Professional association

Israeli Geographical Association (האגודה הגאוגרפית הישראלית, HaAguda HaGe'ografit HaYisra'elit) is a professional association of geographers in Israel. the Society members engaged in all areas of human and physical Geography. the Israeli Geographic Society is working since 1959 to promote Israel's varied geography and its representation in the world. Israeli Geographical Association is a member of International Geographical Union (IGU). "

Between the goals of the Association: to promote knowledge, geographical research and teaching, raising awareness of the achievements and contribution to geography, geography domain representation in various forums, promoting the professional status of geographers.

Between tasks Association: Annual Conference which takes place during Hanukkah and Society Awards which geographically unique contribution to geographical education, distributing a monthly newsletter and journals including the Journal "Horizons in Geography", running a distribution list and a website.

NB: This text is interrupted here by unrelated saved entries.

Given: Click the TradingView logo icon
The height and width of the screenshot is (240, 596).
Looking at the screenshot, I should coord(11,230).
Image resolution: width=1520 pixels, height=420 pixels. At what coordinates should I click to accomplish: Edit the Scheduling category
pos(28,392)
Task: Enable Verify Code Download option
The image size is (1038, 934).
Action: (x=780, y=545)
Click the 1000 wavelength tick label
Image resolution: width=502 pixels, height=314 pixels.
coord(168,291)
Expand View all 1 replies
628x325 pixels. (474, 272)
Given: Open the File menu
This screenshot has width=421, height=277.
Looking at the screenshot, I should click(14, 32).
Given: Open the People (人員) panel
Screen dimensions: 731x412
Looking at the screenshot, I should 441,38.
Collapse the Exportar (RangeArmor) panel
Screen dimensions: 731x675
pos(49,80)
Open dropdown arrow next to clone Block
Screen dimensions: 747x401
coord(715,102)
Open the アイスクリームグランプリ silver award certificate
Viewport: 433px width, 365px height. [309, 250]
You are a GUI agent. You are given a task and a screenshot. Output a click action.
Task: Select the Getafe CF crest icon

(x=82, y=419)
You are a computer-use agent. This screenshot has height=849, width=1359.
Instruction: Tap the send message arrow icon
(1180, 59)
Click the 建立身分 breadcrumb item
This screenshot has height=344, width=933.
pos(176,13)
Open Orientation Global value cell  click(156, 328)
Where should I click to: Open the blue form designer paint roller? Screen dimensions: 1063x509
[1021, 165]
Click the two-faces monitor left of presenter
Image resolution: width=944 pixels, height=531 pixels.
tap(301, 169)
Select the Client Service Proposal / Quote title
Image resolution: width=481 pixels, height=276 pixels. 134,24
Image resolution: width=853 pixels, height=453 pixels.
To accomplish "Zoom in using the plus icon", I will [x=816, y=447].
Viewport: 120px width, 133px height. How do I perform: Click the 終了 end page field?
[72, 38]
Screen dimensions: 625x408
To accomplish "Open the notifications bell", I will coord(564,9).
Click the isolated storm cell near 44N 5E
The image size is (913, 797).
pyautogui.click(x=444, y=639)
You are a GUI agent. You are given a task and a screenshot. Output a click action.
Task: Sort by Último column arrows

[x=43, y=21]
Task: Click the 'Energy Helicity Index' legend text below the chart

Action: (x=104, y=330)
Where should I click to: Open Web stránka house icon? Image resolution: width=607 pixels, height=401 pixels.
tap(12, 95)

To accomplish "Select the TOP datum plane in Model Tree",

The Association operates under the auspices of the Israeli Student Organization of Geography, member of European Students of Geography (EGEA).

The Association is a nonprofit organization and it operates according to democratic principles. The Association Council and the President is chosen every two years and are a higher authority. Between the presidents of the Association in the past, Israel Prize laureates were: Professor David Amiran, Professor Dov Nir, Professor Moshe Brawer and Professor Arie Shachar.